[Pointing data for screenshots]
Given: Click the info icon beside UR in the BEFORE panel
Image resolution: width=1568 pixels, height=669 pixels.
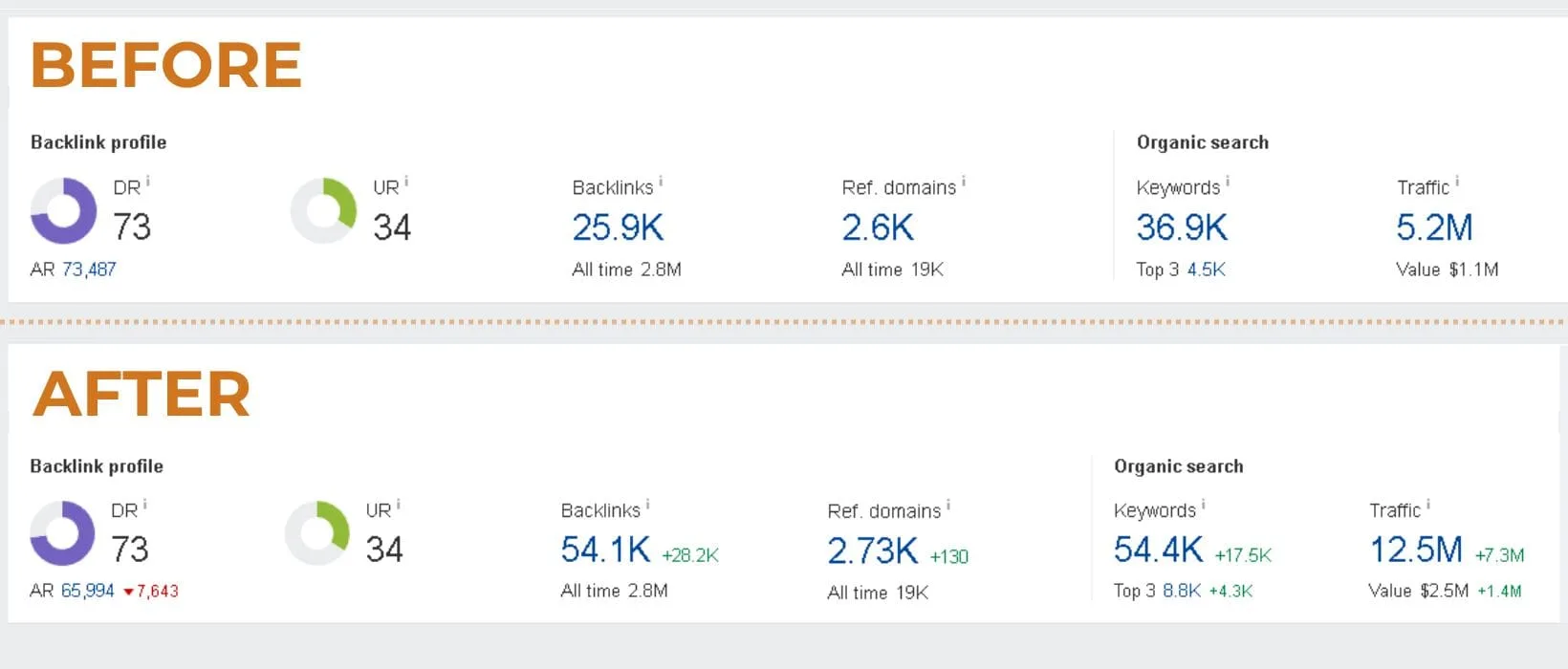Looking at the screenshot, I should pos(406,181).
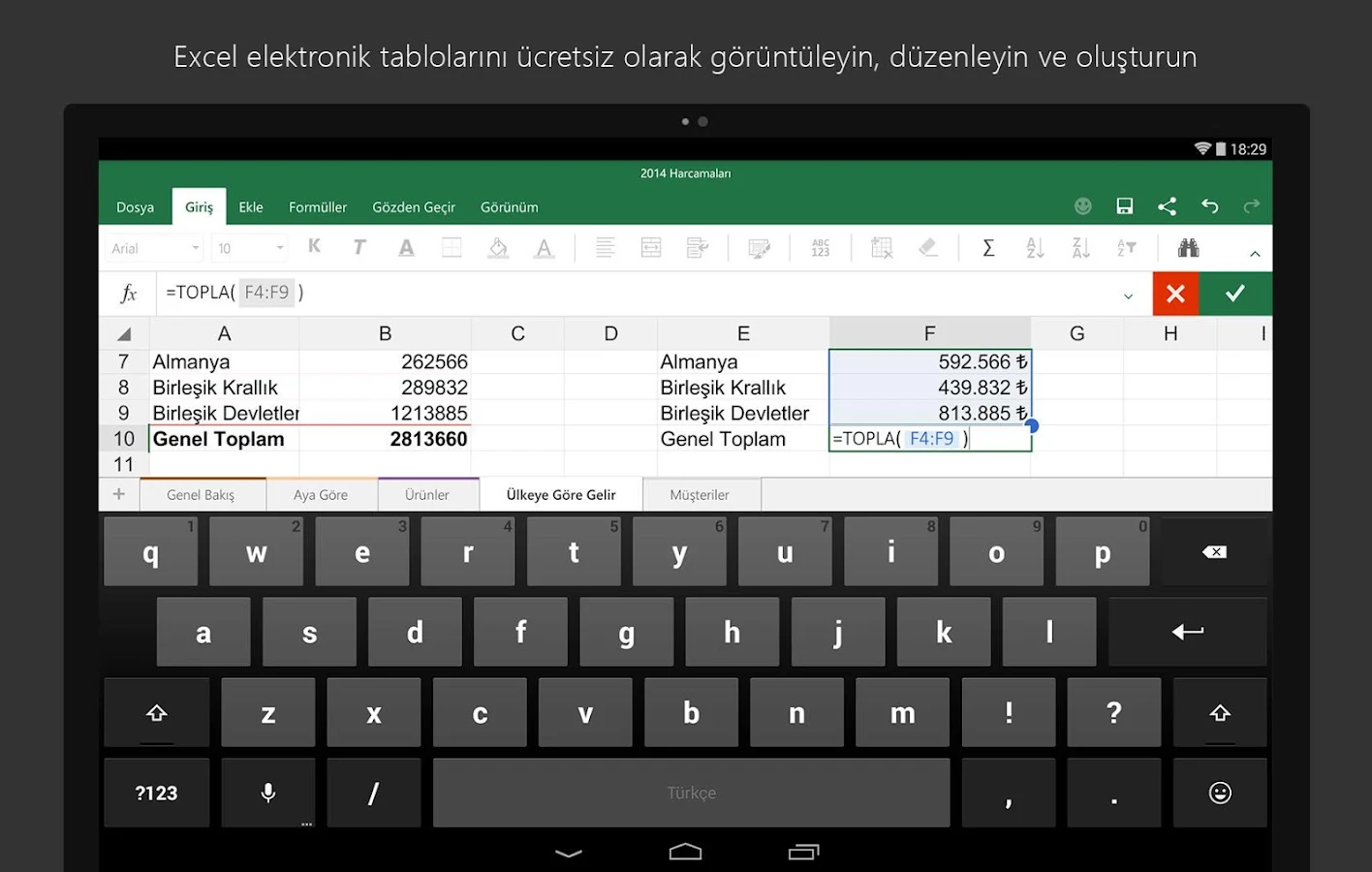The height and width of the screenshot is (872, 1372).
Task: Open the Müşteriler sheet tab
Action: [x=702, y=494]

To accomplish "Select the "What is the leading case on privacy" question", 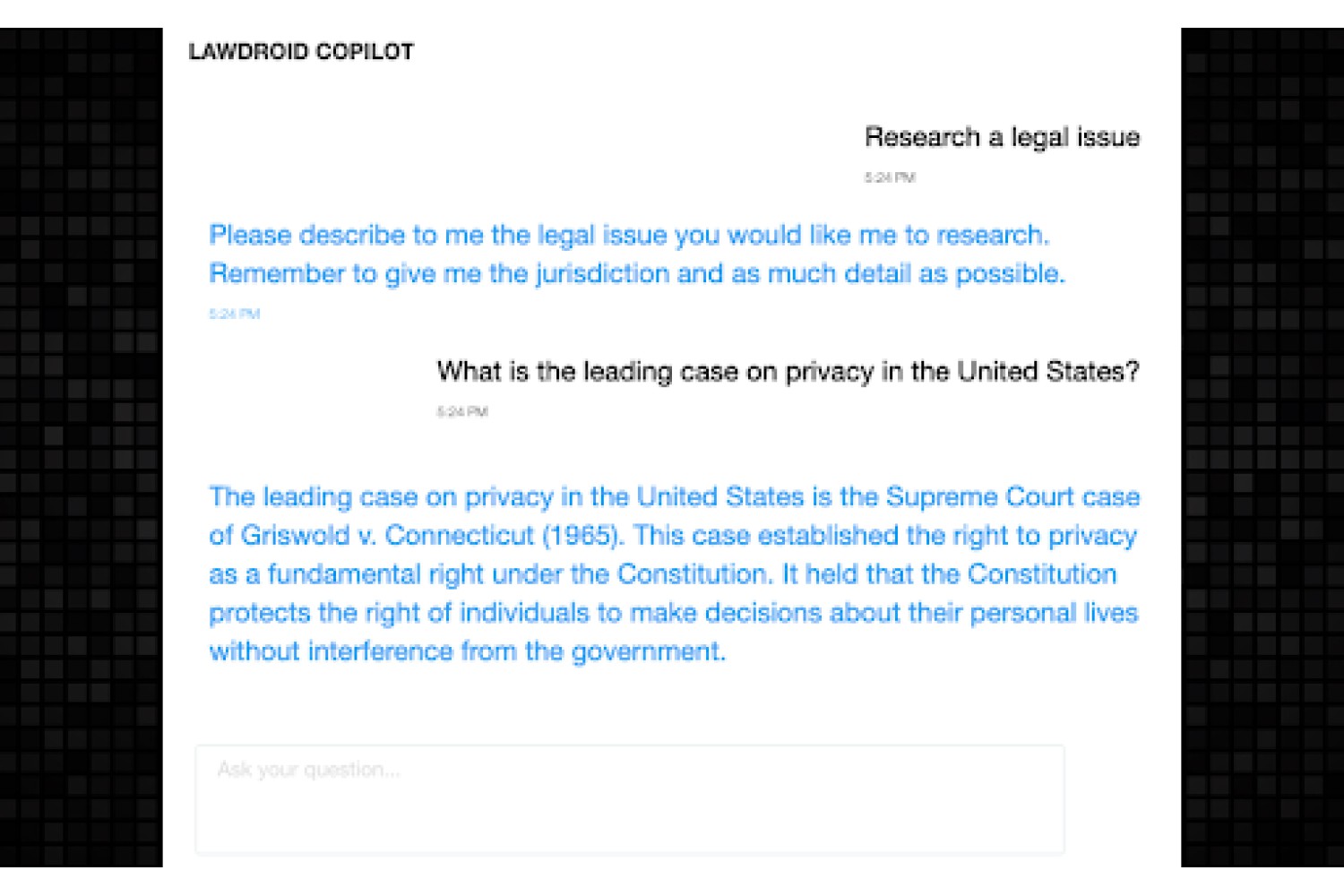I will [788, 371].

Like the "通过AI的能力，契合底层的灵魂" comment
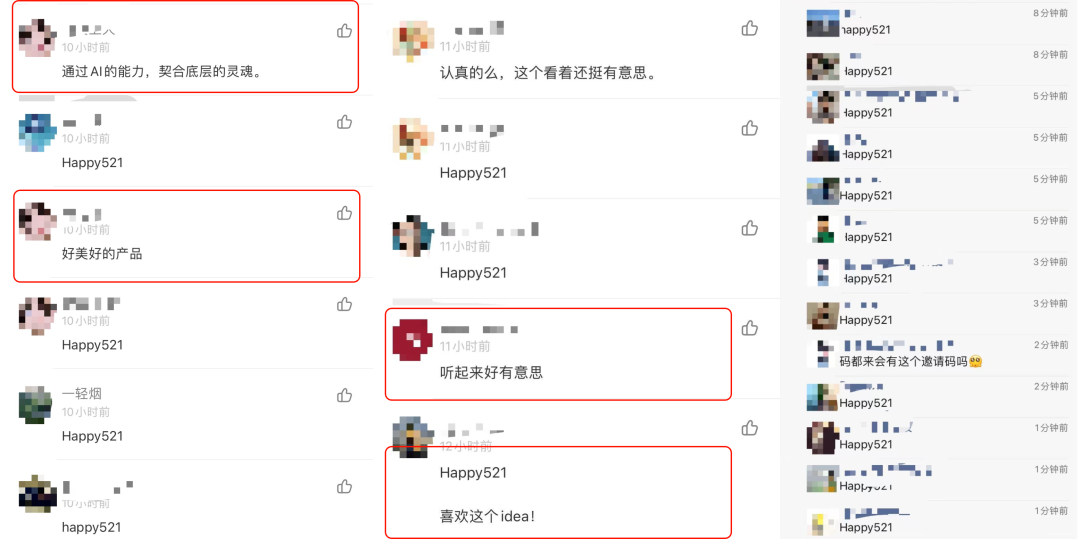(344, 31)
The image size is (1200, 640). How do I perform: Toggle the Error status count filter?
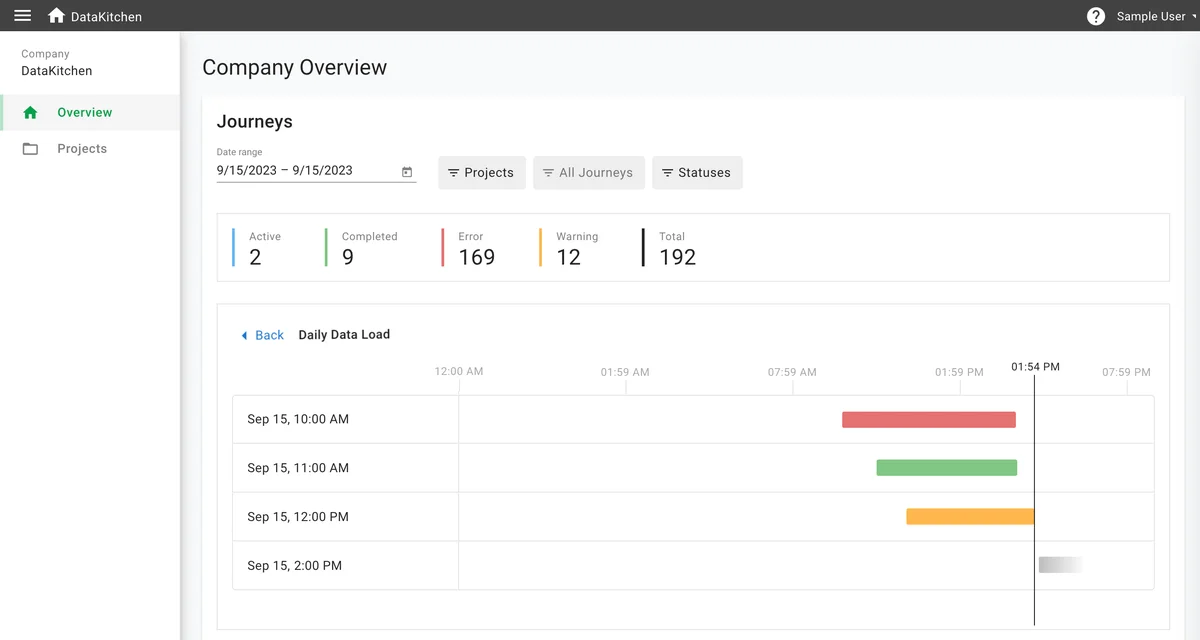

[What you have to do]
Change "info icon" to "help icon" in the entries from the start through the line containing "Task: Open the Müşteriler sheet tab", leaving everything else as it is. Omit the pictures from your answer.

[Response to this exercise]
Given: Click the help icon beside UR in the BEFORE panel
Image resolution: width=1568 pixels, height=669 pixels.
Looking at the screenshot, I should pos(406,181).
The height and width of the screenshot is (872, 1372).
Task: Open the Müşteriler sheet tab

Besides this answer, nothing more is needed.